In der Sektion Politologie werden folgende Themen erörtert: Marginalisierung der „Sitten“ durch eine besondere Wertschätzung der politischen Institutionen durch Montesquieu (H. Mandt; S. 193ff.), politische Ordnungen und Bedingungen als Basis der Wirtschaft (M. Hereth; S. 201ff.); Groß- und Kleinräumigkeit bei Montesquieu (England und das Empire; Th. Leurer, S. 209ff.); Asienbilder Montesquieus (Persien, China, Russland; E. Böhlke, S. 231ff.) und Verfassungsdebatten bei der Gründung der USA und der EU im Licht des Werkes von Montesquieu (G. Barrera, S. 247ff.). – In der Sektion Literatur geht es u. a. um die Schönheit der Lettres persanes, um Montesquieu in einigen Korrespondenzen und um die „Dekadenz Roms“ bei Montesquieu. In engem Zusammenhang mit der Sektion Literatur stehen die Beiträge in der Sektion Geschichte: Historische Argumente in den Lettres persanes und historische Herangehensweise Montesquieus am Beispiel Roms. Die Sektion „Genderforschung“ eröffnet insbesondere mit dem Beitrag C. Fischers einen Einblick in das Frauenbild Montesquieus in den Lettres persanes, das deutlich komplexer sei als bei Françoise de Grafigny und bei de Staël (S. 297ff.).

 

Die Beiträge des Bandes, soweit sie sich mit der sog. Gewaltenteilungslehre befassen, verdeutlichen, dass dieser Grundsatz sich als „Axiom“ in der deutschen Montesquieu-Rezeption weitgehend verselbständigt hat (vgl. S. 390f.). Umso wichtiger ist eine genaue Analyse der Schriften Montesquieus und deren Einordnung in die verfassungsrechtlichen und kulturpolitischen Diskussionen des 18. Jahrhunderts (vgl. bes. S. 297ff., 355ff., 393ff.).

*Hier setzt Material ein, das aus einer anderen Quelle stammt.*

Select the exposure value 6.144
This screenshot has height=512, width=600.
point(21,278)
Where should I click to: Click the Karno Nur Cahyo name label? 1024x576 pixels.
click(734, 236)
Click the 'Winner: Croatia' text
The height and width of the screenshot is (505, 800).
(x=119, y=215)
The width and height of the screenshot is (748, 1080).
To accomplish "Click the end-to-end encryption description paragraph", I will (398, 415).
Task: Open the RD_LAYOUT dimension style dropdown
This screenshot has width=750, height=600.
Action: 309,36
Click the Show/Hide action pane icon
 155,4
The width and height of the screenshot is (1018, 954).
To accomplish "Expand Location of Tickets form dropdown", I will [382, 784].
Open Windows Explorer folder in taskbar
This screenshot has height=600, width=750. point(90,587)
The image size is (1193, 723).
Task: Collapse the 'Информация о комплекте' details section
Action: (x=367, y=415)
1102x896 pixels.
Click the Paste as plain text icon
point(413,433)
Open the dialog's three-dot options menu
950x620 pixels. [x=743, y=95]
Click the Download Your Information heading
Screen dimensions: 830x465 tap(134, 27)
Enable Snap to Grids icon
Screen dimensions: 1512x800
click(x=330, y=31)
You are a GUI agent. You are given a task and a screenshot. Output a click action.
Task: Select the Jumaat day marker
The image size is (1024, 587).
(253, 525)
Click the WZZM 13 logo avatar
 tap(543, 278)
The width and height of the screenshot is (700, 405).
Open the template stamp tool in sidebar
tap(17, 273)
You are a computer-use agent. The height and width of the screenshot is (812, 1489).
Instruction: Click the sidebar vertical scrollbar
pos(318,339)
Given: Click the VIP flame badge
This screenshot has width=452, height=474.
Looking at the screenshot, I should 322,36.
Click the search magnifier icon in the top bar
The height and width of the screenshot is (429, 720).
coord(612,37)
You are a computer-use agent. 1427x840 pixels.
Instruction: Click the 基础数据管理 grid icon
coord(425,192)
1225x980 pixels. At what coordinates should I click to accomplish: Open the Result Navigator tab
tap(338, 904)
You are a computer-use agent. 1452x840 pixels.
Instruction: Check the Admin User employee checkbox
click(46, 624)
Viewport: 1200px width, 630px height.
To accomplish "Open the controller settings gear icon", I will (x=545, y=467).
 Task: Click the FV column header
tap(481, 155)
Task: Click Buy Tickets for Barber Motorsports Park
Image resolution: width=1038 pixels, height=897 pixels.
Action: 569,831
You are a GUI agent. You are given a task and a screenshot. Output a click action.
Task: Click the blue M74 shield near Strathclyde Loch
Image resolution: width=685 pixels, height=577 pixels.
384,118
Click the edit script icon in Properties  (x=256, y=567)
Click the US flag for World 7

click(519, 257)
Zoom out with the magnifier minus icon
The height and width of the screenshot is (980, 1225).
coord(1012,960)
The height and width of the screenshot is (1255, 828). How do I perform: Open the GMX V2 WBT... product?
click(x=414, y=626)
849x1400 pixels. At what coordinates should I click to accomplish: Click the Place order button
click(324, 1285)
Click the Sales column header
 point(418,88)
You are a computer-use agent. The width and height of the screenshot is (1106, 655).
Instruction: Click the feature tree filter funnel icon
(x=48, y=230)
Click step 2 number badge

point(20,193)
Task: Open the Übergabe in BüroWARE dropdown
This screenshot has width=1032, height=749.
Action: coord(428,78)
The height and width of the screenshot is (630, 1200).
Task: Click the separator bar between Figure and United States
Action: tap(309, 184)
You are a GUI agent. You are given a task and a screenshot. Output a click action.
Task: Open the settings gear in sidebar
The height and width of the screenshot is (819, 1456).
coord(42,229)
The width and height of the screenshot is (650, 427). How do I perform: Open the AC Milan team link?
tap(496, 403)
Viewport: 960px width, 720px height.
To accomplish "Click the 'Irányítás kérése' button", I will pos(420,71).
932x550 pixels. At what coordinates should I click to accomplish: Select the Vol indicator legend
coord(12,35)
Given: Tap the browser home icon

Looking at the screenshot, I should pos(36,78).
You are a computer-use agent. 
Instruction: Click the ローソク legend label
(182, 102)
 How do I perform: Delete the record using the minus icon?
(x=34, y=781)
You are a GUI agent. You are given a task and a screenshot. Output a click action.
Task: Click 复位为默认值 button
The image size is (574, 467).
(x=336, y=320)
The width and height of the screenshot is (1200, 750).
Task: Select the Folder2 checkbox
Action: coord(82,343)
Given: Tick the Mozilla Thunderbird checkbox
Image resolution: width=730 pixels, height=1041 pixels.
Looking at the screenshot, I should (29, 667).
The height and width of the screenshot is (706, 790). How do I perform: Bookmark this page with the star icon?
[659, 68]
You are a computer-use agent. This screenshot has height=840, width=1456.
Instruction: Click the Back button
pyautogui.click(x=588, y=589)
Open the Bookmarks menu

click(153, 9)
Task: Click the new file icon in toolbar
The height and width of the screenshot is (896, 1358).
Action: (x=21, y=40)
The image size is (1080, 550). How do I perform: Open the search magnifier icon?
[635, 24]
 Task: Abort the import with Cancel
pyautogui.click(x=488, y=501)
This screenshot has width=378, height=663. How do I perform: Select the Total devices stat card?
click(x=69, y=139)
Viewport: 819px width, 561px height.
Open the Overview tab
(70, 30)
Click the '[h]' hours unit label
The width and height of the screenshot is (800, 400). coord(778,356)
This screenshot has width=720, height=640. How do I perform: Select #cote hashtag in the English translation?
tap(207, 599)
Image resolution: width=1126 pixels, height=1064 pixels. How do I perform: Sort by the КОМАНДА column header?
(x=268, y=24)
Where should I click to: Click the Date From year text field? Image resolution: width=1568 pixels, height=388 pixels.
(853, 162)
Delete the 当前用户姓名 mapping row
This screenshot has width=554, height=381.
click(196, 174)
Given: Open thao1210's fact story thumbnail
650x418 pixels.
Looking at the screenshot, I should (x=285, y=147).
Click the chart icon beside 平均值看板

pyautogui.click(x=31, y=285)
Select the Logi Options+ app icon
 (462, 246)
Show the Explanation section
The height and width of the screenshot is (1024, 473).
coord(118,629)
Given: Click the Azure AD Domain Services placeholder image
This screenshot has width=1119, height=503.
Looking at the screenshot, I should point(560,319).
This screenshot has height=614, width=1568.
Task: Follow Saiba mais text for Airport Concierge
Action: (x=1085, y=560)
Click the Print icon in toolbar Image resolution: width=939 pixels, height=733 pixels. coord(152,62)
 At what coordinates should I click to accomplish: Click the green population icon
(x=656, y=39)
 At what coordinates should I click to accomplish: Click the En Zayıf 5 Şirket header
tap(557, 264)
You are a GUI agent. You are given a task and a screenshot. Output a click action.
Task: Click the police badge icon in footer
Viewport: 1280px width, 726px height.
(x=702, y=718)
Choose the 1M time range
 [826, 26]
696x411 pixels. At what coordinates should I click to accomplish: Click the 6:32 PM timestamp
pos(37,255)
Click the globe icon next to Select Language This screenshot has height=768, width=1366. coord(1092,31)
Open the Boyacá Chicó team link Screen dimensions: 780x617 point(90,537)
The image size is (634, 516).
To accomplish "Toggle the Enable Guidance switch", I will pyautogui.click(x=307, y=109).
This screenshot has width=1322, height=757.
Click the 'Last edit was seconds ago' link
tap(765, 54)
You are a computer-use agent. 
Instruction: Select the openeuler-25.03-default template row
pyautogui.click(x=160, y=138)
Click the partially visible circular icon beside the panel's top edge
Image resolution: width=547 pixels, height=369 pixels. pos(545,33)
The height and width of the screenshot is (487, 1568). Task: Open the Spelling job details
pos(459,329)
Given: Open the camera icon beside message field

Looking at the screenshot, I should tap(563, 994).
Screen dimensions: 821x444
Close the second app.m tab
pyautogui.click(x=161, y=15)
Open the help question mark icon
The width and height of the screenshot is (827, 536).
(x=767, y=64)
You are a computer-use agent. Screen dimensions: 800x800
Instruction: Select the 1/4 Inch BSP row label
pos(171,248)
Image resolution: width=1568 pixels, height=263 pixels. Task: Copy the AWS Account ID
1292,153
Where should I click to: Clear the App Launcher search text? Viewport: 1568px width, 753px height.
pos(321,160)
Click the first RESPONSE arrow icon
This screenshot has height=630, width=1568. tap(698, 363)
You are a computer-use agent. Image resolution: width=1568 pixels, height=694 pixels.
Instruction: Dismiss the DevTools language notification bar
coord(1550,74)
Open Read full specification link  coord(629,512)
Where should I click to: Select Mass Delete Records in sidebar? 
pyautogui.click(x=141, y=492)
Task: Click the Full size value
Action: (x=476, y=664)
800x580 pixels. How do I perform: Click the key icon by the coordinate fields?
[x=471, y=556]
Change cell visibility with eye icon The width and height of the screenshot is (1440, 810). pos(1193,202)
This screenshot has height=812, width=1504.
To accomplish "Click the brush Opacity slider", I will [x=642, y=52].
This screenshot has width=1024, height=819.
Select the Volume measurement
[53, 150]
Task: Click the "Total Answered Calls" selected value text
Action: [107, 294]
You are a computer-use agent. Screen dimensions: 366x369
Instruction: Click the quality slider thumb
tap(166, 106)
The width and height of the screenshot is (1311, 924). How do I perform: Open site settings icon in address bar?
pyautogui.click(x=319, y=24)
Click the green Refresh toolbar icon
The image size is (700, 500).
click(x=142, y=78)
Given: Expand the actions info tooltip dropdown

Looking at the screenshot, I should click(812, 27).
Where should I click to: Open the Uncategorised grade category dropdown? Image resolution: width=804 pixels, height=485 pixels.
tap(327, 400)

Es fehlt ein Beitrag über die Übersetzungen vor allem von: „De l’Esprit des Lois“ ins Deutsche und deren Wirkungskraft. In diesem Zusammenhang stellt sich auch die Frage, inwieweit eine kritische Neuübersetzung des Werkes – die letzte Übersetzung stammt von Ernst Forsthoff aus dem Jahre 1951 – von Nutzen wäre. Hingewiesen sei auch darauf, dass das grundlegende Werk Robert Sheckletons: „Montesquieu. A critical biography“ (1961) bisher keine deutsche Übersetzung gefunden hat (vgl. S. 426). Die Vortragssammlung wird abgeschlossen mit einem Stellenverzeichnis für die zitierten Werke Montesquieus und einem umfassenden Personenregister. Ein Sachverzeichnis wäre zur Erschließung der Inhalte der Beiträge hilfreich gewesen. Die Aufsätze des Bandes geben in ihrer Gesamtheit einen zuverlässigen Führer durch die inzwischen nur noch schwer überschaubare Literatur zu Montesquieu. Allein die in Arbeit befindliche Biographie von Mass enthält 1.500 Titel für die Jahre von 1945 bis 2005 allein für den deutschen Sprachraum (S. 426). Insgesamt hat der Band das von den Autoren angestrebte Ziel erreicht, nämlich „aus unterschiedlichen disziplinären Perspektiven heraus neue Interpretationen und Forschungsergebnisse“ zum Werk Montesquieus zu diskutieren (S. 9).